プロローグ

僕はとある高校に通う高校2年生。

何か変なことが起きるわけでもなく、ただこの時を生きているだけの男子高校生だ。

名前は早川日向と言って少し中性的な名前であったので中学生の時はよく揶揄われていた。



高校生になってからは特に揶揄われることもなくなっていき、自分が目立つような事もなく(?)、少しずつ退屈な日常になっていった。



そんなある日の帰り道、友人で学校屈指の変わり者、女装男子の田端優希がこんなことを言ってきた。

「君、女の子になりたいって思わない?」と冗談っぽく言ってきたので僕は少し考えて

「なれるもんならなってみたいな」と若干笑いながら返した。

「ってか君ってなんだよ君って」と笑っていた。この話題はこれ以上広がらなかった。

その後はなんの変哲もない普通の話をしながら帰った。



家に帰ってから少しして、ベッドに寝転んでついさっきの話を思い出していた。

「まぁ、本当になれるんだったらなってみたいよなぁ...」なんて考えていたら眠っていた。

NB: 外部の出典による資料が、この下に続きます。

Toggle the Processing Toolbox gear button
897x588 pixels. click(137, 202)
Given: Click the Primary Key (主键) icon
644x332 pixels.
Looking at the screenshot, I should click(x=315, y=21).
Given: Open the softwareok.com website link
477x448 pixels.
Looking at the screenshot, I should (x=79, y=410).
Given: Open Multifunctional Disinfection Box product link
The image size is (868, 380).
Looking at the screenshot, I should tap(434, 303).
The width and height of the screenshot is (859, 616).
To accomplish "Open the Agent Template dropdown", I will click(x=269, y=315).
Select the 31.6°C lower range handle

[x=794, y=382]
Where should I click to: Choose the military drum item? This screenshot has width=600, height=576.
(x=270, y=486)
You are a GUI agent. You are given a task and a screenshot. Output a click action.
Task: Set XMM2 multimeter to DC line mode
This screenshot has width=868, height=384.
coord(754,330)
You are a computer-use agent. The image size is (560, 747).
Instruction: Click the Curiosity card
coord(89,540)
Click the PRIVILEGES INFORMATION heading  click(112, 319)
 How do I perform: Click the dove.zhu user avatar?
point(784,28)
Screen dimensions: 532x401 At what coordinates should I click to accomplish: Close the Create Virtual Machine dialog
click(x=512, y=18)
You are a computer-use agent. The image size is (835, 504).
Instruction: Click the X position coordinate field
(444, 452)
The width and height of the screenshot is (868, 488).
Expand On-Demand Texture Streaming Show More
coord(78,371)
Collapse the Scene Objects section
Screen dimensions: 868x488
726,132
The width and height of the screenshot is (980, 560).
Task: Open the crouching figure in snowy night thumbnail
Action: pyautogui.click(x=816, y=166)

朝起きたら…なんて事はないか…と思いつつ目を擦り一階へ降りる。

(心なしか身長が低くなったような…なんてことはないか!)なんて考えながら下に降りた。

「おはよ〜」と僕が言うと洗濯を干しながら婆ちゃんが挨拶を返してくれた。これが僕のテンプレートな日常だ。母は朝早いのでいつも僕が起きる時間より早く出ているからいないし…父は…そもそもいないし…唯一の婆。こうしてまた僕の日常が始まる。



…と思っていたのだが、どうもそうはいかないらしい。何故か婆ちゃんがすごい顔でこっちを見ているのだ。(あー僕なんかやっちゃいましたかー)なんて思ってたら

「アンタどうしたんかね!なんでそんな女の子みたいになってんのよ!女装趣味にでも目覚めたんかね!」なんて言われてドキッとした。僕はすぐさま洗面台へ行き鏡を見た。

「あぁ…あぁぁぁああ!本当に…女の子に…なってるぅぅぅぅぅぅぅぅ!!!」

僕は真っ先にパンツの下を確認した。

「ない…ない…ないぞ…ないぞぉぉぉぉぉ!!!」

僕は本当に女の子になっていたのだった。